Social interactions are critical to nearly every aspect of human health, which has become readily apparent to many of us after nearly two years of lockdowns, social distancing, cancelled travel and curtailed gatherings.
“We’re social beings who crave social connections,” said Utah State University neurobiologist Sara Freeman. “Loss of this contact leads to loneliness, grief and increases our risk of mental and physical distress.”
Freeman studies what happens in the brain as people form social bonds, including bonds strong enough to commit ourselves to one significant other. She also explores why some people experience challenges in forming social attachments.
Freeman presents “The Science of Social Bonds: From Animals to Autism” at USU’s Science Unwrapped at 7 p.m.

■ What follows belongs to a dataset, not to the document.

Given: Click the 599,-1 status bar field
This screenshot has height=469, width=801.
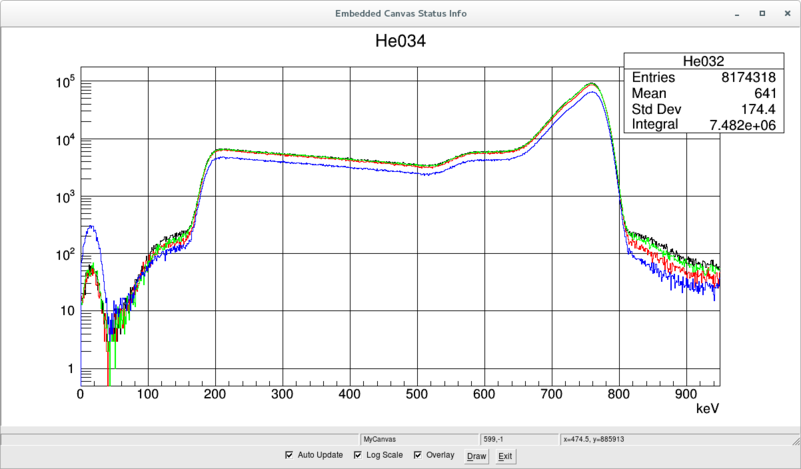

Friday, Feb. 25, in the Emert Auditorium, Room ESLC 130, of the Eccles Science Learning Center on campus. Admission is free and all ages are welcome.
Freeman’s Feb. 25 talk will also be livestreamed via AggieCast from the Science Unwrapped website, and will be recorded and posted to the same website for continued viewing convenience.
Guests at the in-person event are encouraged to wear masks and to observe socially distanced seating in the Emert Auditorium.
Due to continuing pandemic conditions, Science Unwrapped is not currently offering in-person learning activities following the talk.
“As we did during our 2020-21 series, we’re offering video learning activities, created by our student and community volunteer groups, on our website,” says Greg Podgorski, associate dean for undergraduate studies and services in the College of Science and Science Unwrapped chair. “Each month, we’ll assess conditions to determine whether or not it’s safe and possible to return to in-person, post-talk learning activities.”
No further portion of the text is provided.